An electronic signboard at Hana Bank’s dealing room in Seoul on Wednesday shows the closing prices of the nation’s benchmark Kospi and secondary tech-heavy Kosdaq indexes. (Yonhap)
Seoul stocks extended their gains Wednesday, as investors welcomed a new stimulus package of the government to stem the economic fallout from the new coronavirus outbreak and the US Fed’s latest rate cut.
The benchmark Kospi headed north throughout the day and closed at 2,059.33 -- up 45.18 points, or 2.24 percent from the previous session -- as foreign investors purchased local stocks.
Offshore investors net purchased 152.7 billion won stocks. Individual and institutional investors, however, offloaded a combined 173.2 billion won worth of stocks.
The tech-heavy Kosdaq began at 623.75 -- down 3.07 points, or 0.49 percent, from the previous session. It then moved upward throughout the day to reach 641.73 points at the closing bell -- increasing 14.91 points, or 2.38 percent from the day earlier.
Foreign and institutional investors boosted the index, scooping up 98.9 billion won and 42 billion won worth of stocks, respectively.
The local currency closed at 1,187.80 won against the greenback -- up 7.40 won from the previous session’s close.
Stock market turning bullish on Wednesday came hours after the South Korean government unveiled a supplementary budget bill and the Fed cut interest rates by half a percentage point in an emergency action to quell markets’ fear on COVID-19.
“Foreigners‘ return was led by new stimulus packages both in and outside Korea,” said Noh Dong-kil, an analyst at NH Investment & Securities.
“The stronger local currency attracted offshore investors.

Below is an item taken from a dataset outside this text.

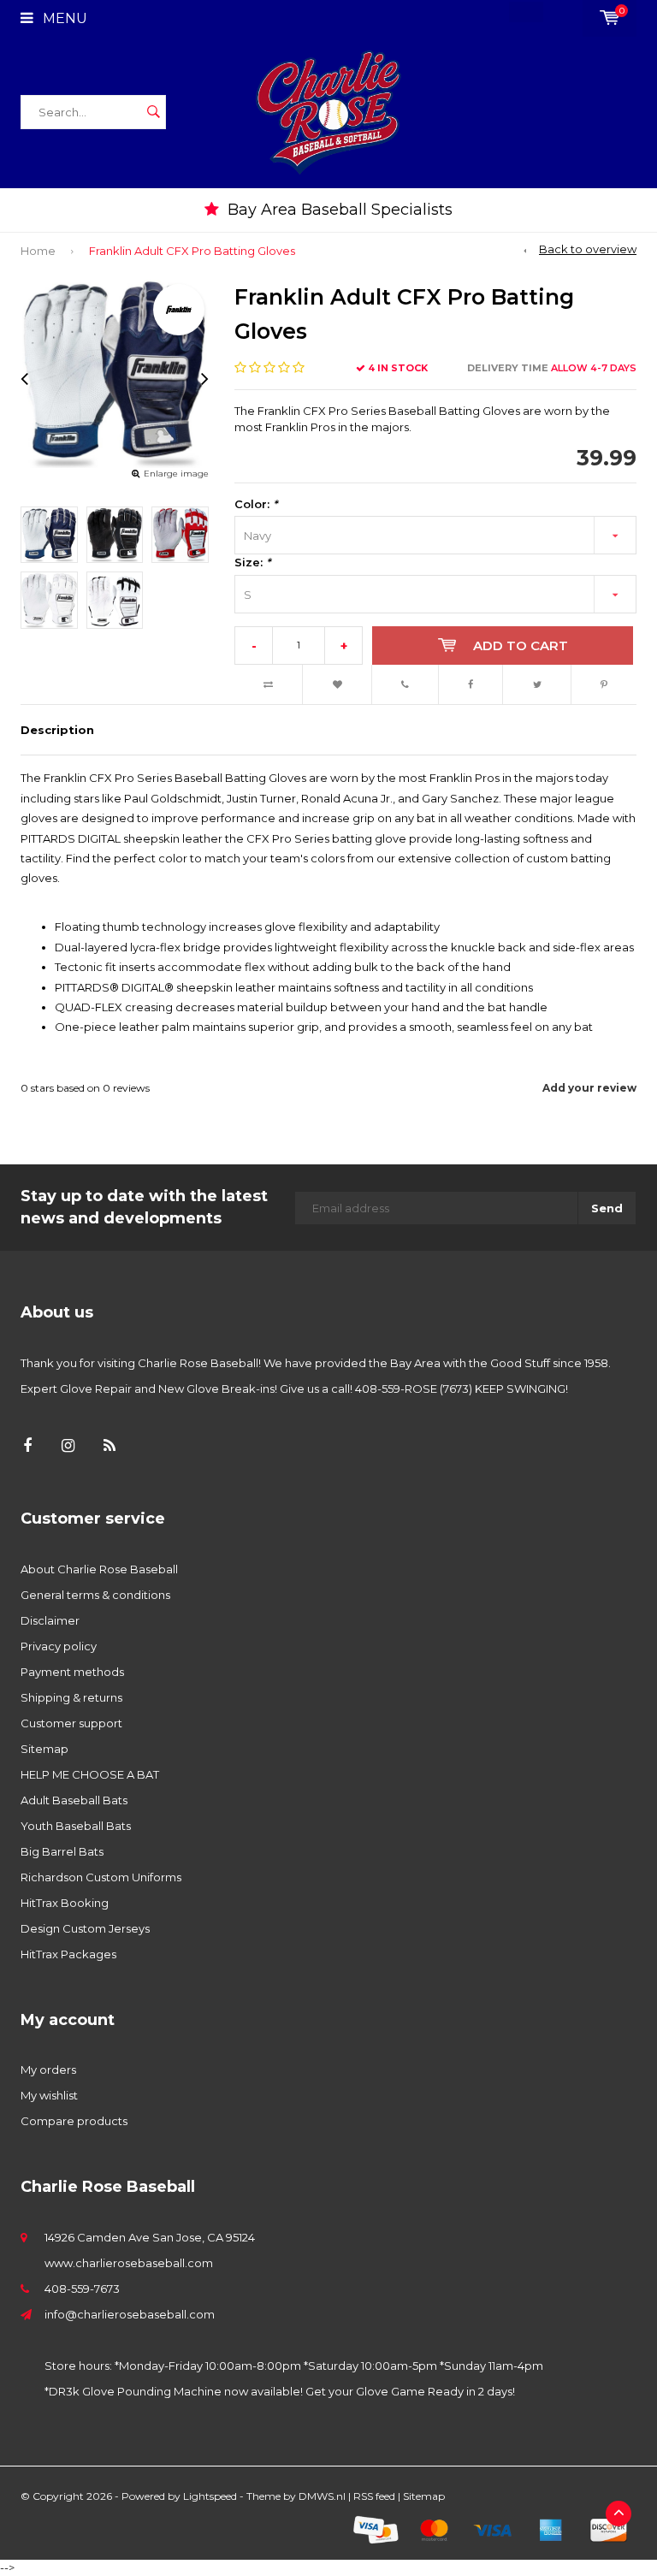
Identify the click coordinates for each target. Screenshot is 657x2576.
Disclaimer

Further, the Fed’s surprise rate cut, investors’ expectation of rate cut by the Bank of Korea is getting high, which will be a good rebound source for the local market.”
Meanwhile, offshore investors sold a net $3 billion (3.56 trillion won) worth of Seoul stocks last month amid the increasing coronavirus scare, local market data showed Wednesday.

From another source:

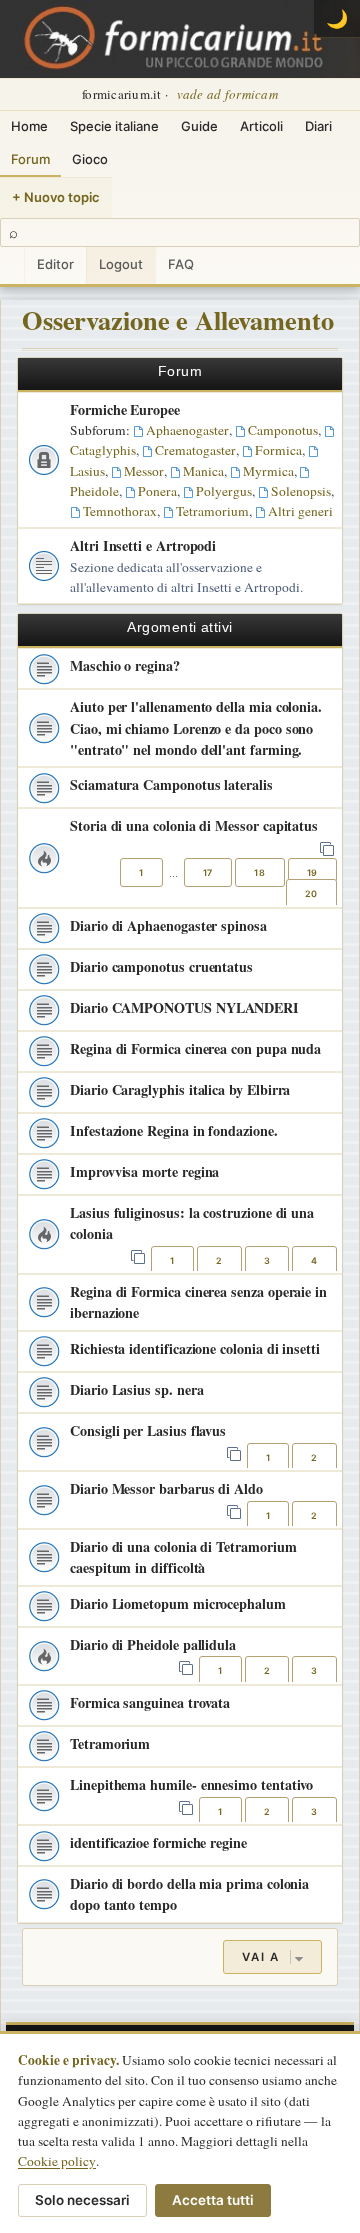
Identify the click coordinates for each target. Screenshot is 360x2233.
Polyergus (224, 491)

Their net sales marked $165 million from a month earlier, according to a report from Yuanta Securities.
The spike was attributed to foreigners turning away from emerging economies to lower-risk assets such as US dollars and gold.
By nation, Brazilian stocks saw the biggest selling with $4.24 billion worth of stocks unloaded. Political uncertainty and the sustained sluggish economy added to investors’ negative sentiment, which led the country to record the fifth consecutive month of foreign net selling last month.
Followed by Taiwan with $3.59 billion -- surging from $1.14 billion from the previous month. Korea suffered the third-largest foreign selling spree. Both nations suffered from a sudden outflow amid escalating concerns over the virus epidemic due to their proximity and ties to China.
India was the sole emerging economy with foreign net purchases in the given period, with $414 million worth snapped up. The corresponding figure, however, plummeted from $1.83 billion a month earlier.
Market watchers had raised worries that foreign investors would likely pull their capital out from emerging nations’ markets, as some experts and health authorities have claimed the virus issue has turned into a pandemic around the globe.